I don't mean this as an insult, but is there a formula for your songwriting process? It seems like you follow a template for radio hits that bands like Bon Jovi and Aerosmith have had lots of success using. I don't think that's an insult at all. I think if you listen to our songs, you can certainly map out your verse, your chorus, your bridge and your chorus out. But there are certainly times when songs flow out and it doesn't work that way. And those are the rare moments that make the record great, songs like "Gone Too Soon." "September" was kind of like that as well. I think certainly there's this radio format that sometimes can prohibit spontaneity and real dynamics there -- and even though there is the "radio song," we try to still keep it from losing that dynamic and that emotion that you get from a raw song.

Do you have a favorite song on the album? I think one of my favorite ones to perform live has been "Break the Spell." It doesn't sound like everything we've ever done. It has more of a groove to it that I really enjoy and it's been a lot of fun to sing it.

How about a favorite lyric? "Rescue me in the middle of my darkest hour." I feel like everybody has been there at some point in their life, the absolute bottom. We just started recently playing that song and I never realized the impact it was going to have on the audience. We look and see people with tears and that's when we look at each other and go, "I think we've got a good song here."

Can you tell me about the cover art? It's not super conceptual, but can you talk about settling on that photo? We just do a photo shoot and we pick one that makes a statement. In that picture, we look like a band, a gang of friends. There was really no concept behind it other than, "Man, that's a cool picture." We have yet to do the cover that we've really wanted to do with absolutely no pictures of us on the record. That's kind of where we want to go and what we always talk about -- just doing a very artistic cover that has nothing to do with our faces. But record labels want face recognition. They want people to see what they're buying. There's this fear that if you're not on the cover that nobody's going to know what record it is, which I think is so crap, but at some point we'll get there.

Are your platinum albums displayed somewhere? I've got what I call my little man cave. I have a studio that I put in my house and right outside the studio is a little lounge that's got all my plaques on the wall. Oddly enough, I've got six different Batman masks on the shelf. It's all-man all the time down there.

Is there anything else besides the platinum records and the Batman memorabilia on display? The liquor cabinet and the beer fridge and the video games too. If my brother or one of the guys comes over, we go down there and play Mortal Kombat until we get bored.
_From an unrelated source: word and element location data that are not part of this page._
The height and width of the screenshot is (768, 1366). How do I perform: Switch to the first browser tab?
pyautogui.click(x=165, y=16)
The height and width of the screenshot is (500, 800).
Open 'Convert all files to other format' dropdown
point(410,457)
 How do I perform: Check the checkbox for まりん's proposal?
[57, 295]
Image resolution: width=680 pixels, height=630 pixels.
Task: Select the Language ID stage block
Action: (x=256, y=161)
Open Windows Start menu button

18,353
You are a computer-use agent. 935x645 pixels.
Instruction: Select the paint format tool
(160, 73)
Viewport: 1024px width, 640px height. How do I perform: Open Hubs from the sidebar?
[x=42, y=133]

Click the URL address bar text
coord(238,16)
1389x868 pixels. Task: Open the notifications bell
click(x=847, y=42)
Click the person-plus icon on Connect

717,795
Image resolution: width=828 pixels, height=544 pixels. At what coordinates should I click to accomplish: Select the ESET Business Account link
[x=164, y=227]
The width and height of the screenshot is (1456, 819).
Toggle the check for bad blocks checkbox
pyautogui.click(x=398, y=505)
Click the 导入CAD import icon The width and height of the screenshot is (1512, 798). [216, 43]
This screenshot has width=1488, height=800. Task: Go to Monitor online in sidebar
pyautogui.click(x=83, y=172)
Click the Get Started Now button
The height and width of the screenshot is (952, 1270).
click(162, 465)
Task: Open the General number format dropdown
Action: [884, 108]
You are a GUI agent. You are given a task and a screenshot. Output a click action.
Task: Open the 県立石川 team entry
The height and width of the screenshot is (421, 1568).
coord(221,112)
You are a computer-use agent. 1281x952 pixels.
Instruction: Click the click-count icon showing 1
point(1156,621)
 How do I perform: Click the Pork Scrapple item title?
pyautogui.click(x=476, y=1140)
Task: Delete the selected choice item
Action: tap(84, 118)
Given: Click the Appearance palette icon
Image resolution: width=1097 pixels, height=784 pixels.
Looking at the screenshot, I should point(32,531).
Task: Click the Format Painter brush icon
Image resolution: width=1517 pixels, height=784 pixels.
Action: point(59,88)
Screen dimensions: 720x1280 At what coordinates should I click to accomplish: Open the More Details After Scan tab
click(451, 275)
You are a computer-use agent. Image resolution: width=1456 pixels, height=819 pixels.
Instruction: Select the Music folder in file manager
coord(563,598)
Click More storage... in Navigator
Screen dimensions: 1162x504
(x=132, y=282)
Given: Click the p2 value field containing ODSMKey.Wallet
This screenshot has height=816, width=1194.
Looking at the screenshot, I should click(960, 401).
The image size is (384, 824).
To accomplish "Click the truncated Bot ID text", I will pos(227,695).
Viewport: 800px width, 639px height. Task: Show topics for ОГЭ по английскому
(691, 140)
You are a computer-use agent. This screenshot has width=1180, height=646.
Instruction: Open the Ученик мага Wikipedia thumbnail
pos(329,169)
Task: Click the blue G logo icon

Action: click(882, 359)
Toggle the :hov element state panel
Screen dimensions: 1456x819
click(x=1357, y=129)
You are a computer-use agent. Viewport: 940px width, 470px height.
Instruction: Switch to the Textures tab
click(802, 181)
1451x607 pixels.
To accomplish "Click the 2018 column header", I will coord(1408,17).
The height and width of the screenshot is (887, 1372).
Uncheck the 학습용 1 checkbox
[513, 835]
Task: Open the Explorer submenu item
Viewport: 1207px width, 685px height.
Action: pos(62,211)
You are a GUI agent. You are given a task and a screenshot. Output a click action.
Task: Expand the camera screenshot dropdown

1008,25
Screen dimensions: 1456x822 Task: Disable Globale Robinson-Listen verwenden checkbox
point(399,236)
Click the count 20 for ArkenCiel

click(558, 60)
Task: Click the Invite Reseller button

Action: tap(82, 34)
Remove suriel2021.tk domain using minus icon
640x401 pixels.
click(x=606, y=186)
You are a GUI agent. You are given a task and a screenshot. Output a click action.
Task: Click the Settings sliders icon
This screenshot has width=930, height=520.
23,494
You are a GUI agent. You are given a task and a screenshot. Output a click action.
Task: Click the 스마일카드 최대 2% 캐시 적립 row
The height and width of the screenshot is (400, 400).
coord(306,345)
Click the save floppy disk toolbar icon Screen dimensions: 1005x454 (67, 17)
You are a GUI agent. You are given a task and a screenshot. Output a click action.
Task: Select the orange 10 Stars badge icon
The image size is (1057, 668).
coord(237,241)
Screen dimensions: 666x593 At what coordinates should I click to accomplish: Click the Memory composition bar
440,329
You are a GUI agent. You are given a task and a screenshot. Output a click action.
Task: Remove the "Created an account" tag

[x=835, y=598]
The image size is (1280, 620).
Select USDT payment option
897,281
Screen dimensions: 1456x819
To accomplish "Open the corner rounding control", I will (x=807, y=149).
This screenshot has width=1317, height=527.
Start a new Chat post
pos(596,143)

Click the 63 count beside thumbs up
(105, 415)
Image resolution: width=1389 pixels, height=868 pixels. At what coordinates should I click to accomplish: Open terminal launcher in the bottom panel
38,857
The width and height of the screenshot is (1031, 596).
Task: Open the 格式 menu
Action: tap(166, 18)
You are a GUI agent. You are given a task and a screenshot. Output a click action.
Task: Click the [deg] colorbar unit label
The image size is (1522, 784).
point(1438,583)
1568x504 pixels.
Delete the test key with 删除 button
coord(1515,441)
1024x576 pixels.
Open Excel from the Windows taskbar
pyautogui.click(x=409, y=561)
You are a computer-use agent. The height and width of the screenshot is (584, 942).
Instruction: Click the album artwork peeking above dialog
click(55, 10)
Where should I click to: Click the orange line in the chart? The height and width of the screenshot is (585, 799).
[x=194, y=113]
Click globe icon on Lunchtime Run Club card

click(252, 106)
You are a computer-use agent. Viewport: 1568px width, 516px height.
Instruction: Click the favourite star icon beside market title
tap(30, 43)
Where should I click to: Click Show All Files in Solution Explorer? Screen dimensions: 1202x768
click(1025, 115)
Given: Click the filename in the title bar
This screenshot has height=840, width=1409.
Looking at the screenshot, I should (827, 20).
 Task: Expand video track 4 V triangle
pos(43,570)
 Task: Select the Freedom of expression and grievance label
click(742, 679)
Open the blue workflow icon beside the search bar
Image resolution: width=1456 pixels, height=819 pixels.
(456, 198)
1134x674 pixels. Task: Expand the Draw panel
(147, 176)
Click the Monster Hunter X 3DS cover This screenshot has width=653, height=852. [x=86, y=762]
Have you spent much time in Seattle? Is there anything you guys do when you come here? We absolutely love Seattle. Oddly enough, every single time we've been there, it's been super sunny, perfect weather. We always hear its rainy all the time and every time we go there it's just perfect. We all go down and get some sushi. Japonessa's like our favorite spot.

Can you offer any head-shaving tips? Do you require a mirror? I actually do not use a mirror to shave my head. It's all feel!

In the shower or out of the shower? Always in the shower.